The bacterial pathogen Shigella, often spread through contaminated food or water, is a leading cause of mortality in both children and older adults in the developing world. Although scientists have been studying Shigella for decades, no effective vaccine has been developed, and the pathogen has acquired resistance to many antibiotics. The recent discovery of an early adherence step in the infection cycle by researchers at Massachusetts General Hospital (MGH) could provide a new therapeutic target or even a new method for vaccine development.
As it moves through the digestive system, Shigella traverses the small intestine and subsequently infects the large intestine, causing cramping, diarrhea and dehydration in the disease called shigellosis.

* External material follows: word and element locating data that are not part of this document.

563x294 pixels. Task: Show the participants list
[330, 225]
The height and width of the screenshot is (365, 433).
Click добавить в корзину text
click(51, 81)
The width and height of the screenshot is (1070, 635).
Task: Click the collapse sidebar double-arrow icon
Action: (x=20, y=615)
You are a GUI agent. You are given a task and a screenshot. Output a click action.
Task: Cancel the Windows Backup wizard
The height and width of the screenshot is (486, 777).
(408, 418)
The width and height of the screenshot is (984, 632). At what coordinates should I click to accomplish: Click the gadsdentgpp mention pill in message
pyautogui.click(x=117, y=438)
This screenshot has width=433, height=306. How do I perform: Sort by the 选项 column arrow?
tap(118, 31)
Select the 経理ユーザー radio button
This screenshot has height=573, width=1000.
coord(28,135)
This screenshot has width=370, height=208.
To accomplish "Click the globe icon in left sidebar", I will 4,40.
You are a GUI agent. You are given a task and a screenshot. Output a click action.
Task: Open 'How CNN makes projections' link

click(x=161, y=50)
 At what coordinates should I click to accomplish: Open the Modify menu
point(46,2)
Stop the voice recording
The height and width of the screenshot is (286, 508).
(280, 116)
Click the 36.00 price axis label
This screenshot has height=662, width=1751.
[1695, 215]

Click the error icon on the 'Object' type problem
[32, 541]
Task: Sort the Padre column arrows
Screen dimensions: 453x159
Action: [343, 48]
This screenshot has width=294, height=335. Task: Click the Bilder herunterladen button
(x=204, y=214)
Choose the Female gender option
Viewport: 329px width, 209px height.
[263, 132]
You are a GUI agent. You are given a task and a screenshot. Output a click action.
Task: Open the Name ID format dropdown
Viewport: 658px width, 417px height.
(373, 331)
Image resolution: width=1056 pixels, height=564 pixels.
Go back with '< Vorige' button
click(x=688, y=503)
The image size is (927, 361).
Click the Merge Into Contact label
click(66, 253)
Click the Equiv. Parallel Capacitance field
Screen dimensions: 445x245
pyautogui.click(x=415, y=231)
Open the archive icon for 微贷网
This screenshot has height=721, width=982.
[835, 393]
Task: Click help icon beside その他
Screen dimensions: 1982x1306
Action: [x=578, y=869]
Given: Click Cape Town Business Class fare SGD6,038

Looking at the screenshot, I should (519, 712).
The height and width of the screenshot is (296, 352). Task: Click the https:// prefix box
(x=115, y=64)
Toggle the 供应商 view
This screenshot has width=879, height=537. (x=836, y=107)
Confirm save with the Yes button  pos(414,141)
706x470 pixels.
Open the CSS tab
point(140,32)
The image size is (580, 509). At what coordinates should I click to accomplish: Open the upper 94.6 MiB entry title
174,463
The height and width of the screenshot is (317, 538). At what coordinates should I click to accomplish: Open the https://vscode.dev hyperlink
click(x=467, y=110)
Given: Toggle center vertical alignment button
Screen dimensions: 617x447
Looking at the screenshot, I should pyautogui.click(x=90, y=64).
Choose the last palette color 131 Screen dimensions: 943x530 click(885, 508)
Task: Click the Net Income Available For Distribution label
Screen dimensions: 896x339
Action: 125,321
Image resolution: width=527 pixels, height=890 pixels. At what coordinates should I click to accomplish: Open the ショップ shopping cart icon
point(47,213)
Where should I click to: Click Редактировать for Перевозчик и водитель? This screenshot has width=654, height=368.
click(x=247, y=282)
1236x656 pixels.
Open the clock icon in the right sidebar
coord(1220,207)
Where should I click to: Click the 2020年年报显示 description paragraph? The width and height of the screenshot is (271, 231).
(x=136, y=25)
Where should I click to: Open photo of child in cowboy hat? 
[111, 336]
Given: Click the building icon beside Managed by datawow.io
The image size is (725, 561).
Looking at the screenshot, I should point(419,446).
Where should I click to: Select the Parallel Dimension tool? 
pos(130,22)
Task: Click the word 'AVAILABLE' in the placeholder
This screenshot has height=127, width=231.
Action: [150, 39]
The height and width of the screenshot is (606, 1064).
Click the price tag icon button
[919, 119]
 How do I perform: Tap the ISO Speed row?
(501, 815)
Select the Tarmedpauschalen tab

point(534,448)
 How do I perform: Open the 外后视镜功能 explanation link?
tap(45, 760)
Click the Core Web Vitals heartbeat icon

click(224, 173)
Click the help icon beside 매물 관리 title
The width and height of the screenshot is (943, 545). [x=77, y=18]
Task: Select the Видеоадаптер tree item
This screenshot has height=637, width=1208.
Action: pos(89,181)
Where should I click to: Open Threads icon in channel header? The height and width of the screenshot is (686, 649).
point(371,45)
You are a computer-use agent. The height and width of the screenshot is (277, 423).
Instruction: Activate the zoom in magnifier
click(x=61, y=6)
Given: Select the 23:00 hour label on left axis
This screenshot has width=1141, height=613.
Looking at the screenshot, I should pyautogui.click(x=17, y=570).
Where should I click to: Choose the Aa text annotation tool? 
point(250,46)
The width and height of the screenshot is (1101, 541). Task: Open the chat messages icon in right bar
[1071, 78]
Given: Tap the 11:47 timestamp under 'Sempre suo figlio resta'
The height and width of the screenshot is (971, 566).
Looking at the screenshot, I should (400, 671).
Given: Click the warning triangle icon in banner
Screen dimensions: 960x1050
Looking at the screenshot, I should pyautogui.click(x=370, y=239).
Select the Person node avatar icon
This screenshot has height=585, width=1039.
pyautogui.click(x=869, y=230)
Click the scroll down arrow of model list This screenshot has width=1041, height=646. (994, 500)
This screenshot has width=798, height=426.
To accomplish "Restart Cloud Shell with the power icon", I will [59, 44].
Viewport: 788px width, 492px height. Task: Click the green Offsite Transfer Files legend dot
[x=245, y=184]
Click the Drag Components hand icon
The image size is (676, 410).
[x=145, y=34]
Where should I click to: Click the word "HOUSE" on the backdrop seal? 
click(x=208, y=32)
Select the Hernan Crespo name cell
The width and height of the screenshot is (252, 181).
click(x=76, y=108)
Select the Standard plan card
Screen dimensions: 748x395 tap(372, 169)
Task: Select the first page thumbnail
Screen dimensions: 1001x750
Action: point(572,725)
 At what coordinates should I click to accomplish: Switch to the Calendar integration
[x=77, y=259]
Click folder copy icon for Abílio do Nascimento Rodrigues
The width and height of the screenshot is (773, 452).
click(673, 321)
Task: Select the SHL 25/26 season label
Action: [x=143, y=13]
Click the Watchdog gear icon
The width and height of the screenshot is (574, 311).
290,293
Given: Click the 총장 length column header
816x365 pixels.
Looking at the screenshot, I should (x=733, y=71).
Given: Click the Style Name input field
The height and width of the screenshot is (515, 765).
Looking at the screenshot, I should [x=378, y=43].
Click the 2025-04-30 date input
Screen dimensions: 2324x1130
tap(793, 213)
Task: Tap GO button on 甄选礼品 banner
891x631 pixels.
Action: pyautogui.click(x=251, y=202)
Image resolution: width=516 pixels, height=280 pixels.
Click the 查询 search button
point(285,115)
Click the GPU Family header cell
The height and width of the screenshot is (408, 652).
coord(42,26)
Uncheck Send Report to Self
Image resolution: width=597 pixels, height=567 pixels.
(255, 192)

“We wanted to determine how Shigella makes its first contact with epithelial cells in the early stages of disease development,” says Dr. Christina Faherty, senior author on the study published in mSphere. “Because of certain gene sequence annotations, and the way that Shigella appeared following growth in standard laboratory media, it was believed that Shigella strains do not produce fimbriae or other adherence factors.” Fimbriae are short hair-like fibers that bacterial cells use to adhere to individual epithelial cells to instigate infection.
The work of Faherty and the research team has uncovered evidence of fimbriae that aid adherence to epithelial cells, an important step in the start of a shigellosis infection. “We mimicked the conditions that Shigella would face in its journey through the small intestine by adding bile salts and glucose to laboratory media,” says Faherty. “With this method, we discovered what had been hidden in plain sight before–the gene expression profiles that enabled Shigella to initiate this early step in infection by attaching to the epithelial tissue of the host.”